Zwischen der Einreichung, Bearbeitung und Polizzierung eines Antrags vergehen oft mehrere Wochen bis zu drei Monaten. Um eine gewisse finanzielle Erleichterung für den Beklagten zu schaffen, leistete die Klägerin Provisionsvorschusszahlungen auf sein Provisionskonto, die dort als Belastungen verbucht wurden. Nach der Verpolizzierung wurden Provisionen als Guthaben rückgebucht.

Zwischen Dezember 2004 und August 2005 leistete der Beklagte seinen Präsenzdienst beim Österreichischen Bundesheer und konnte in dieser Zeit nicht für die Klägerin arbeiten. Nach Beendigung des Präsenzdienstes wies das Provisionsverrechnungskonto des Beklagten einen Negativsaldo von 7.510,16 EUR aus. Der Beklagte teilte, weil er befürchtete, seinen Lebensunterhalt nicht mehr bestreiten zu können, seine Absicht mit, das Vertragsverhältnis aufzulösen. Seine Vorgesetzten schlugen ihm darauf vor, die Provisionsverrechnung „auf Null" zu stellen, der Negativsaldo solle auf einem neuen Konto als Belastung angeschrieben werden. Die Streitteile trafen eine Ratenzahlungsvereinbarung über diesen Negativsaldo von 7.510,16 EUR am 29. 8. 2005, nach der sich der Beklagte verpflichtete, diesen Saldo in monatlichen Raten von mindestens 500 EUR zurückzuzahlen, weiters wurden 7 % Zinsen seit 5. 8. 2005 vereinbart.

Der Beklagte leistete zwei Ratenzahlungen. Vom Provisionsverrechnungskonto erhielt er in weiterer Folge Provisionsvorschüsse ausbezahlt. Das Provisionsverrechnungskonto wurde bis Dezember 2005 neuerlich „auf Null" gestellt, ab Ende Dezember 2005 wurden dem Beklagten vorläufig keine Zahlungen mehr geleistet. Der Beklagte war der Ansicht, dass er zu Ende Dezember 2005 etwa 1.600 EUR verdient habe, es erfolgte jedoch keine Überweisung dieses Betrags durch die Klägerin.

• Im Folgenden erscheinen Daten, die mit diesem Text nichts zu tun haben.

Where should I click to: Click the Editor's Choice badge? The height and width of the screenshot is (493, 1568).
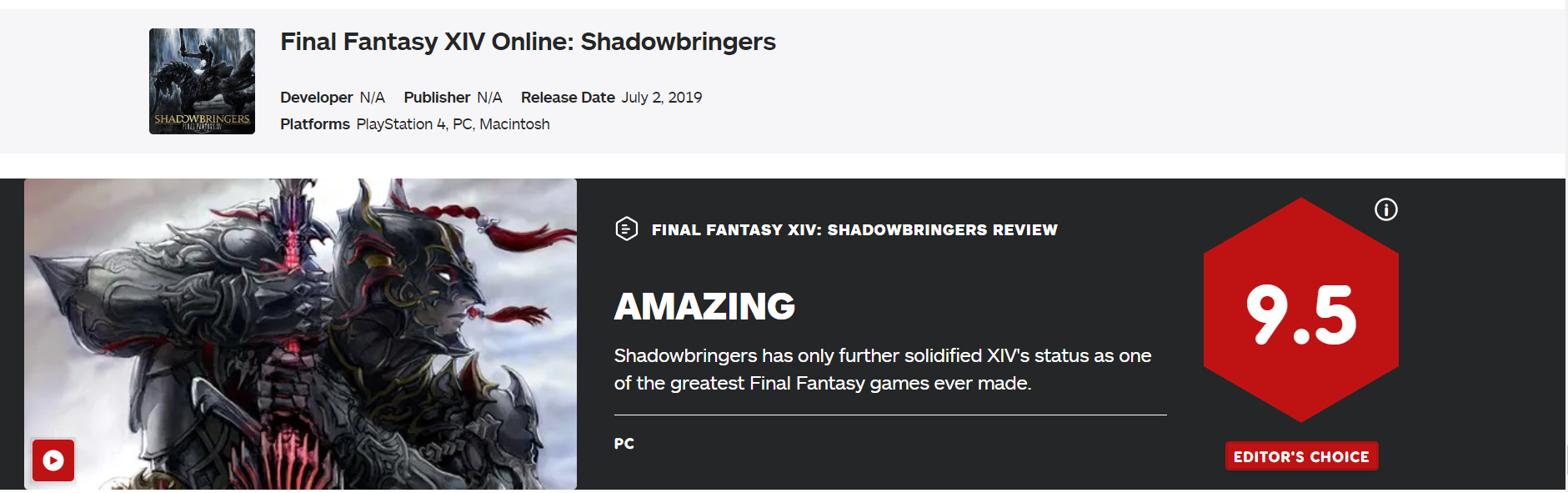[1300, 456]
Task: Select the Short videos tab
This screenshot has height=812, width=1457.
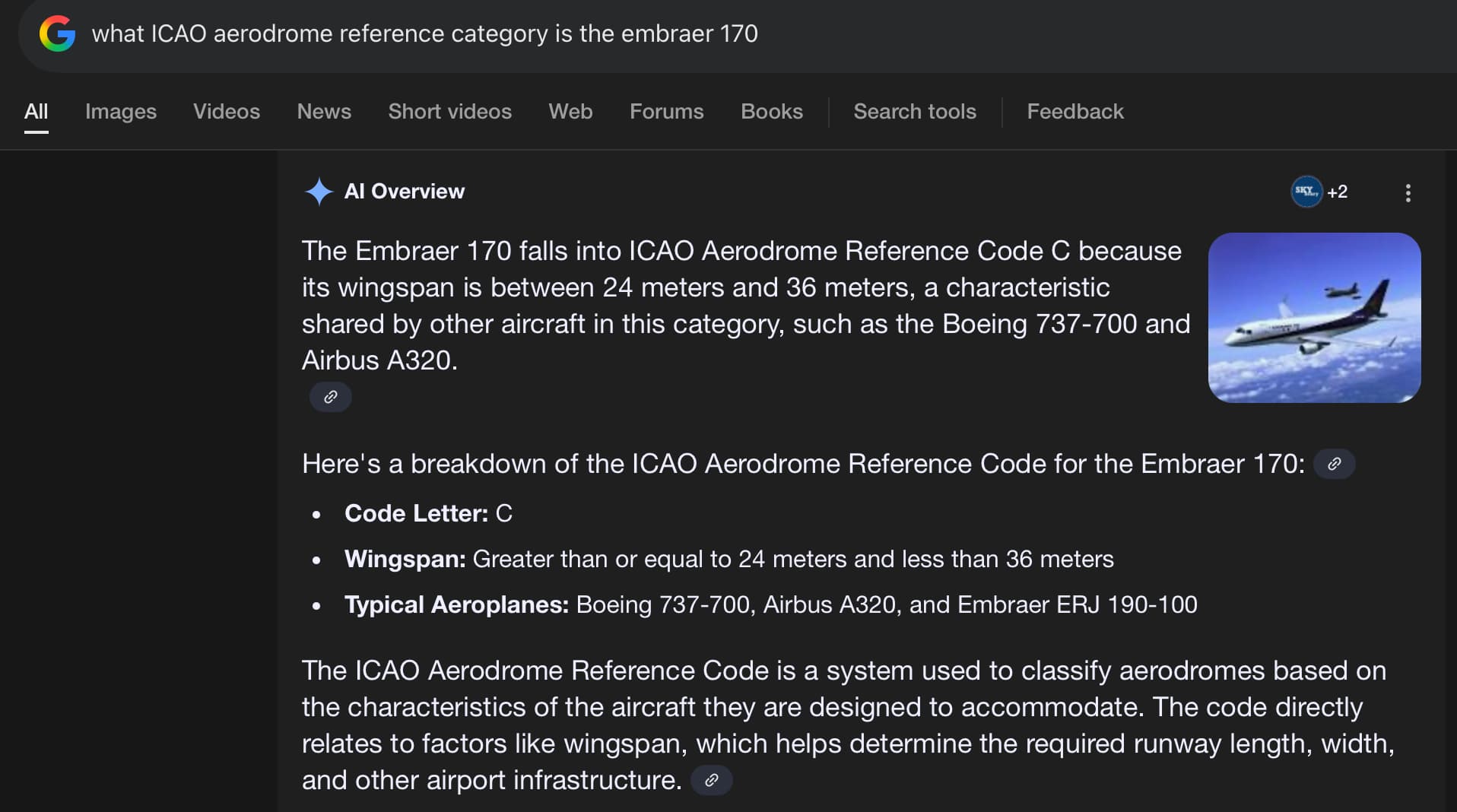Action: click(x=449, y=111)

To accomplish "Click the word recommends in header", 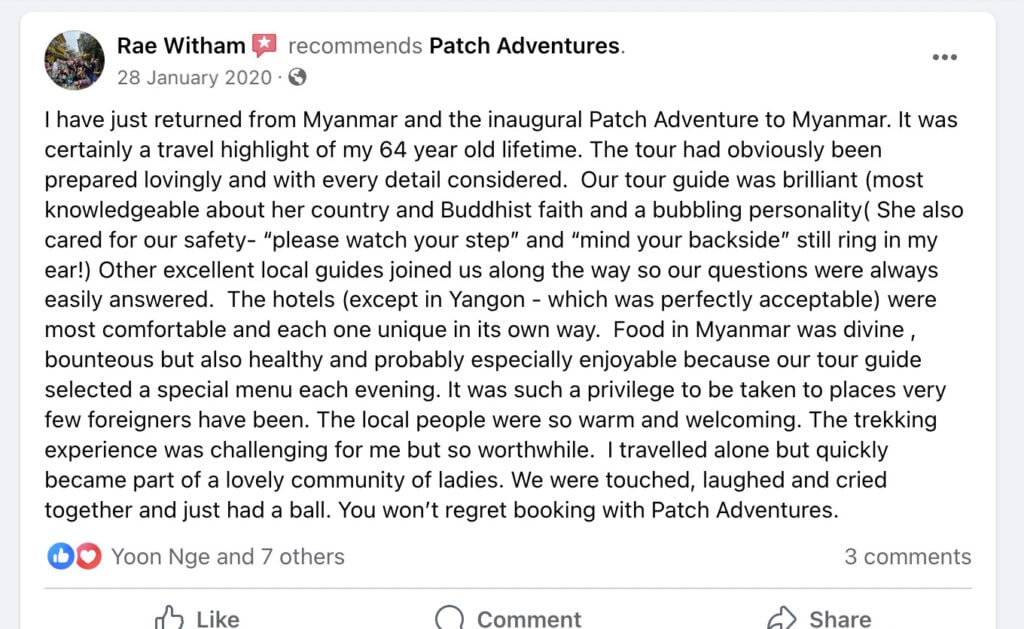I will point(355,46).
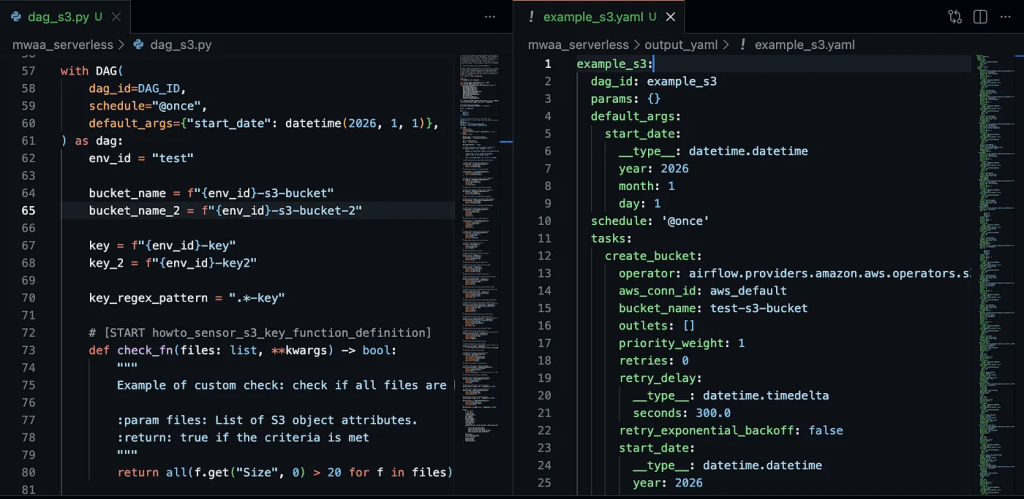
Task: Switch to the example_s3.yaml tab
Action: (x=592, y=17)
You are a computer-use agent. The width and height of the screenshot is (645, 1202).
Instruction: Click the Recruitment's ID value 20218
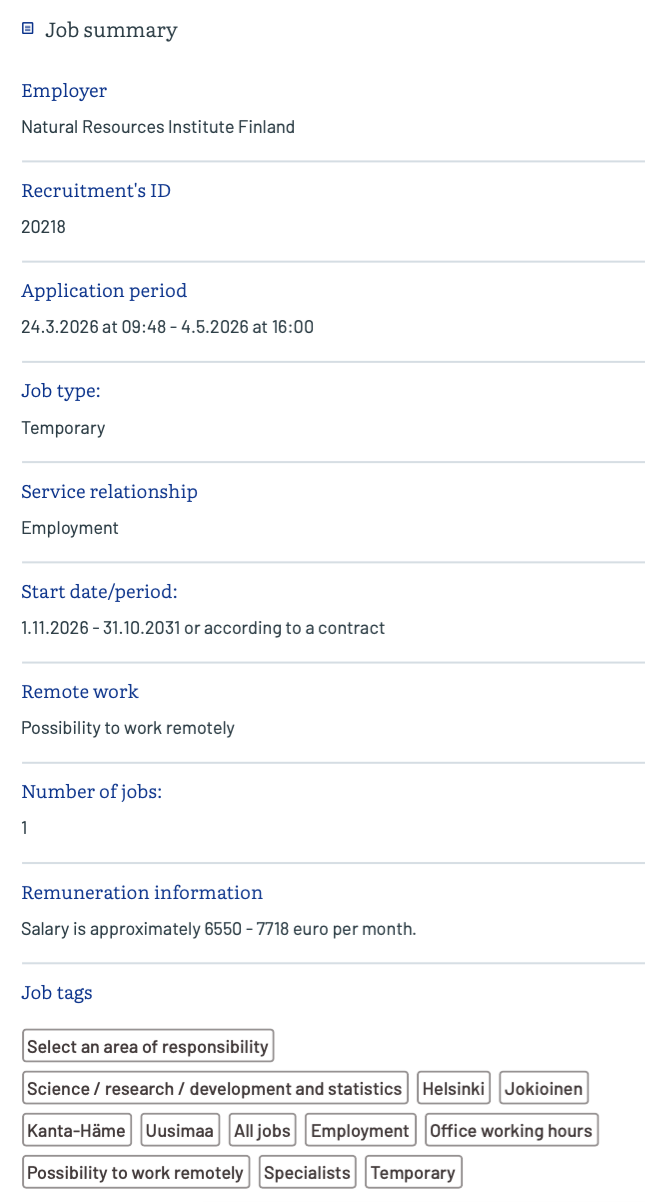[43, 227]
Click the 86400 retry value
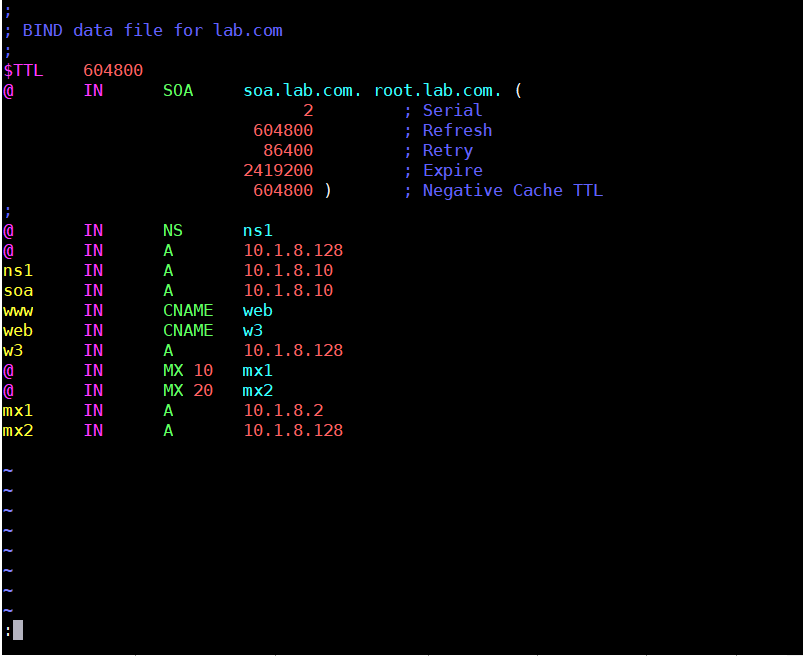The width and height of the screenshot is (803, 656). [x=288, y=150]
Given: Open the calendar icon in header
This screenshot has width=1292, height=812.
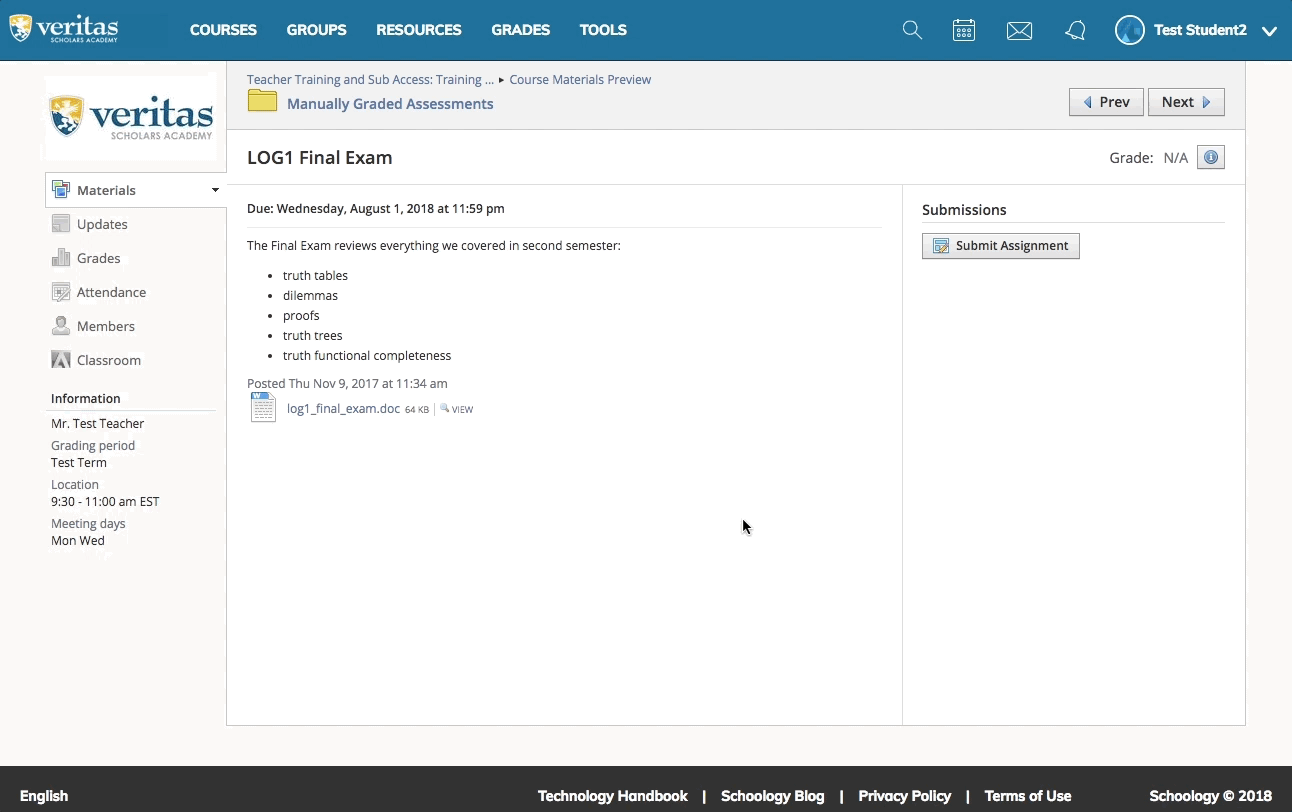Looking at the screenshot, I should pyautogui.click(x=964, y=30).
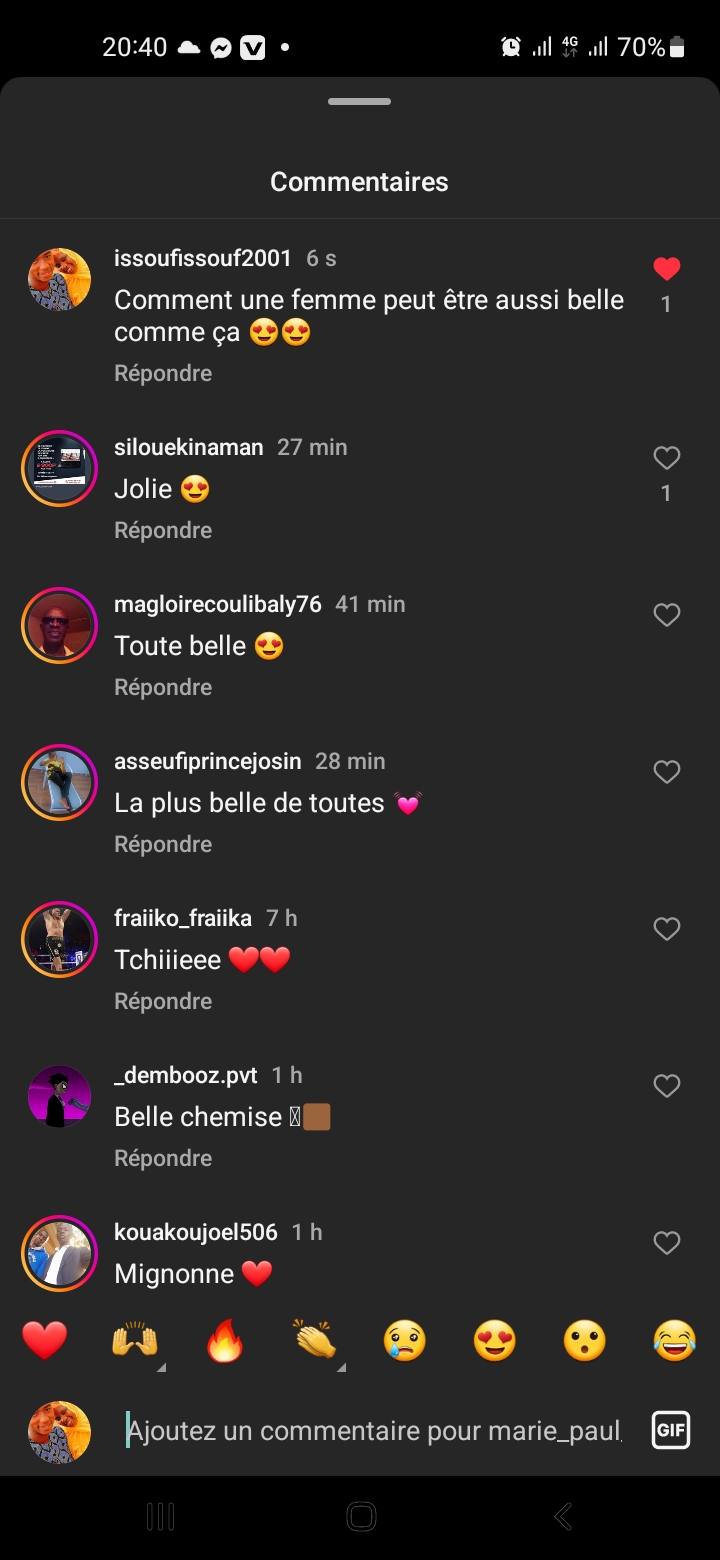The width and height of the screenshot is (720, 1560).
Task: Insert the laughing tears quick emoji
Action: (x=675, y=1341)
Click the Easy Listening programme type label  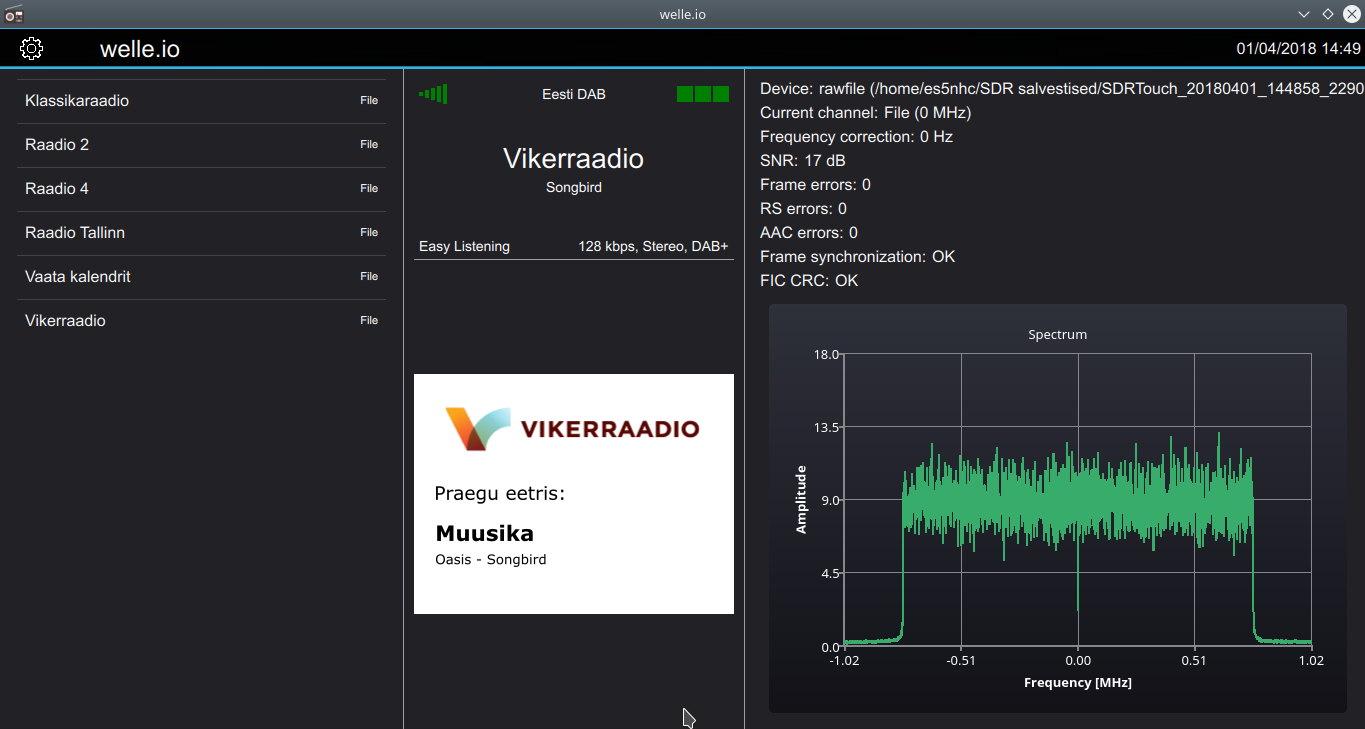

Der Beklagte urgierte und ihm wurde mitgeteilt, dass der Negativsaldo auf seinem Provisionsverrechnungskonto bereits derartig hoch sei, dass ihm kein Provisionsakonto mehr ausbezahlt werden könne, weil die verdienten Provisionen zum Abbau des Negativsaldos auf dem Provisionsverrechnungskonto zugeführt würden.

Am 14. 1. 2006 kündigte der Beklagte den Vertriebspartnervertrag zur Klägerin zum Schluss des Kalenderquartals mit 31. 3. 2006 auf und ersuchte, noch ausständige Provisionen auf ein von ihm genanntes Konto zu überweisen. Der Beklagte hatte sich außer Stande gesehen, durch eine weitere Tätigkeit bei der Klägerin sein notwendiges Einkommen zu erzielen.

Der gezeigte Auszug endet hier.